The first time your data scientists and performance engineers argue about test environments, you realize the problem isn’t people, it’s plumbing. You cannot fix chaos in distributed performance testing without controlling who touches what, when, and how. That’s where Domino Data Lab LoadRunner walks in.
Domino Data Lab runs experiments, models, and heavy compute jobs across secure, policy‑governed clusters. LoadRunner, from Micro Focus, is the battle‑tested tool for simulating real user load at scale. Together, they turn guesswork into measurable performance truth. Domino handles reproducibility and data lineage. LoadRunner hits the endpoints until they sweat.
Linking the two means scientists can validate models under realistic load while operations teams keep credentials, environments, and audit trails intact. Instead of each engineer reinventing test setups, you create one integration that runs anywhere, whether on AWS, Azure, or an on‑prem stack still humming behind a firewall.
The integration flow looks like this. Domino schedules and tracks every run, attaching LoadRunner scripts as first‑class artifacts.

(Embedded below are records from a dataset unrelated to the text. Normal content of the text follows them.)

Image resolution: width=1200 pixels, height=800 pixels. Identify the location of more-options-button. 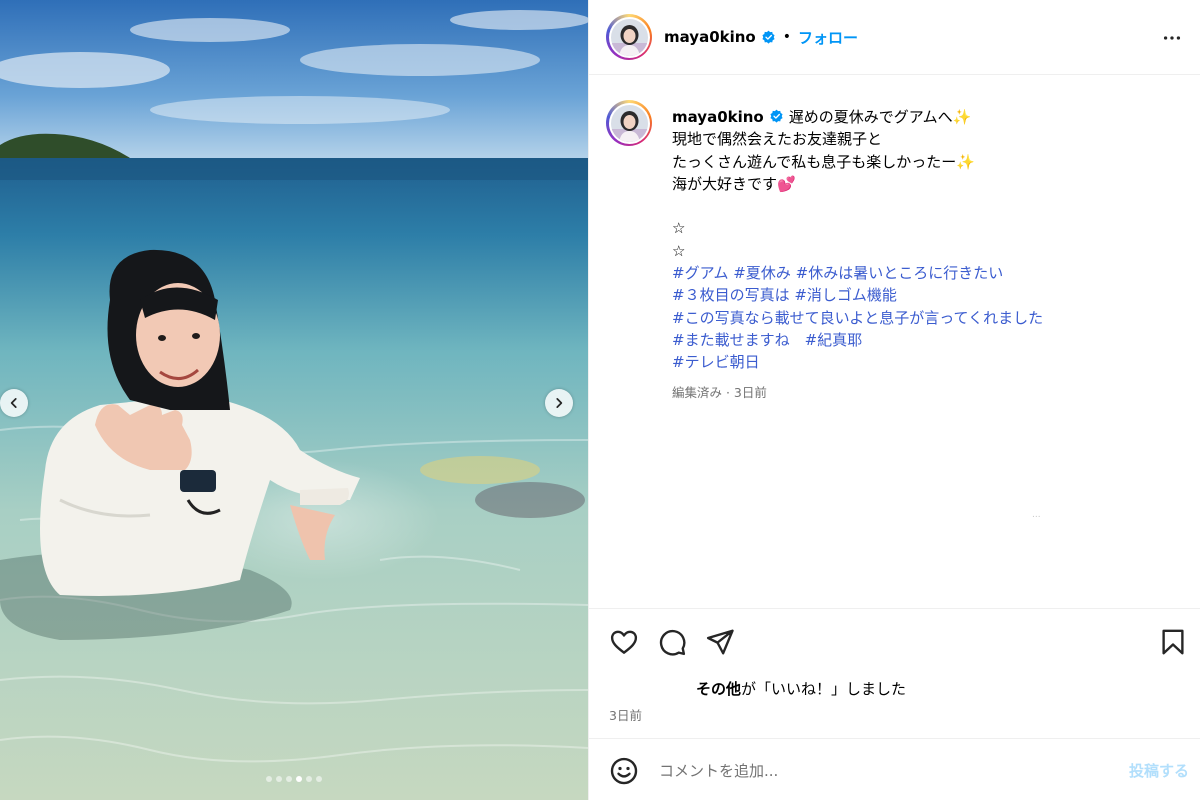
(1172, 38).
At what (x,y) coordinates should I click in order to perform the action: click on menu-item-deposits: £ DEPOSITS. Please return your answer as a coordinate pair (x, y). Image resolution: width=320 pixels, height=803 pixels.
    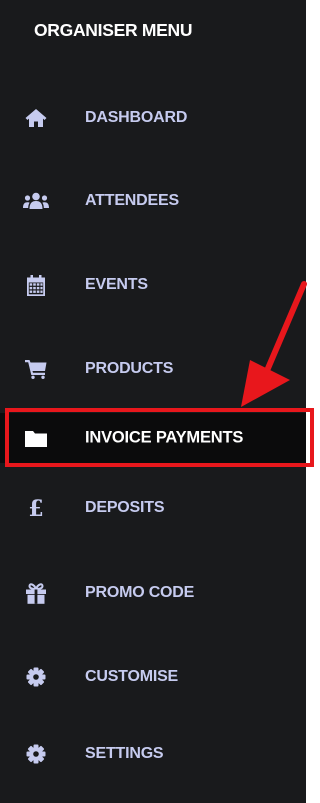
    Looking at the image, I should click on (153, 508).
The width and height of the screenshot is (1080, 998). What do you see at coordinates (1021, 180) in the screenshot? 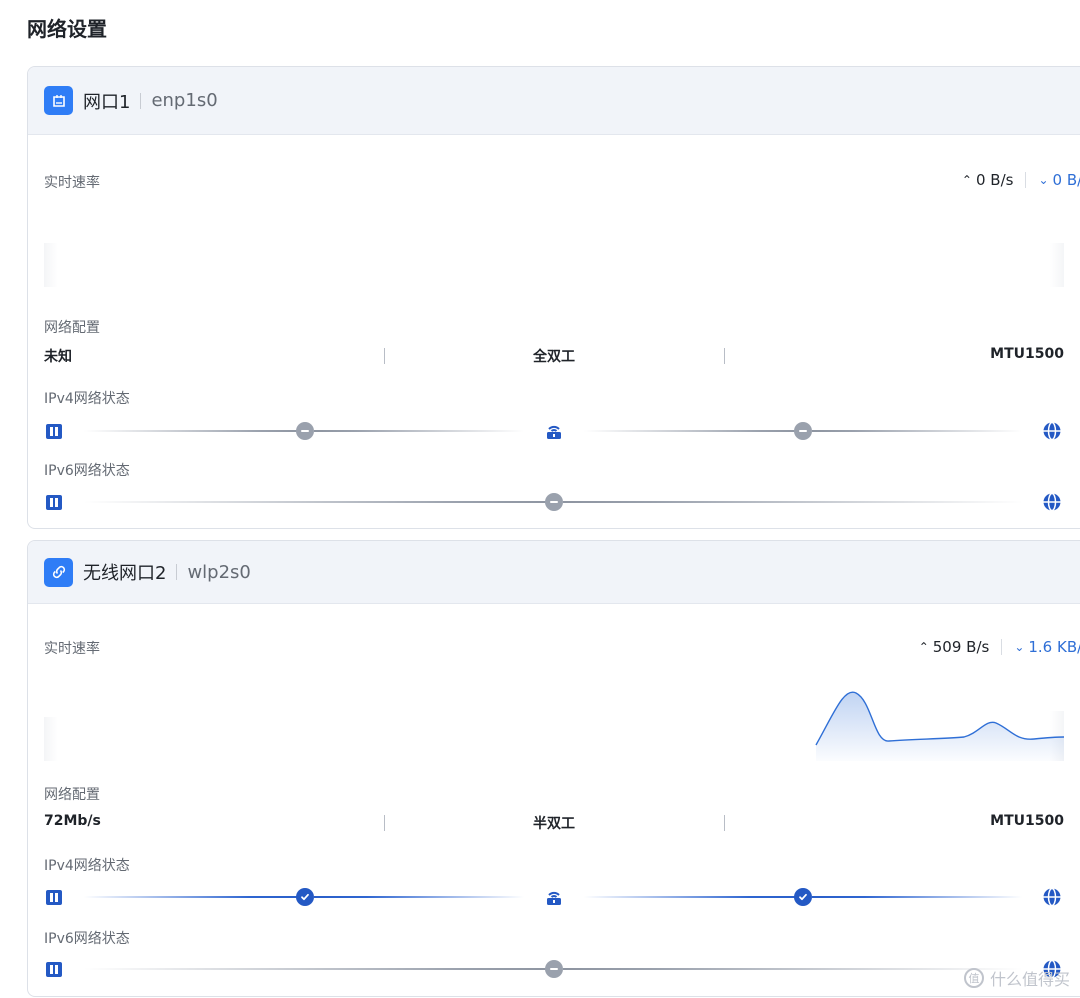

Authentication rides through your identity provider, often via SAML or OIDC, so no loose tokens float around Slack. LoadRunner executes across the chosen infrastructure and sends back metrics automatically tagged to the experiment metadata. The result is a verifiable lineage: code, config, and load profile all stitched together.
To keep this pairing healthy, align RBAC in Domino with project roles used by LoadRunner controllers. Rotate secrets using the same mechanism that handles model credentials. Monitor throughput by pipeline, not by ego—if a test exceeds SLA thresholds, celebrate finding the bottleneck early instead of late on launch day.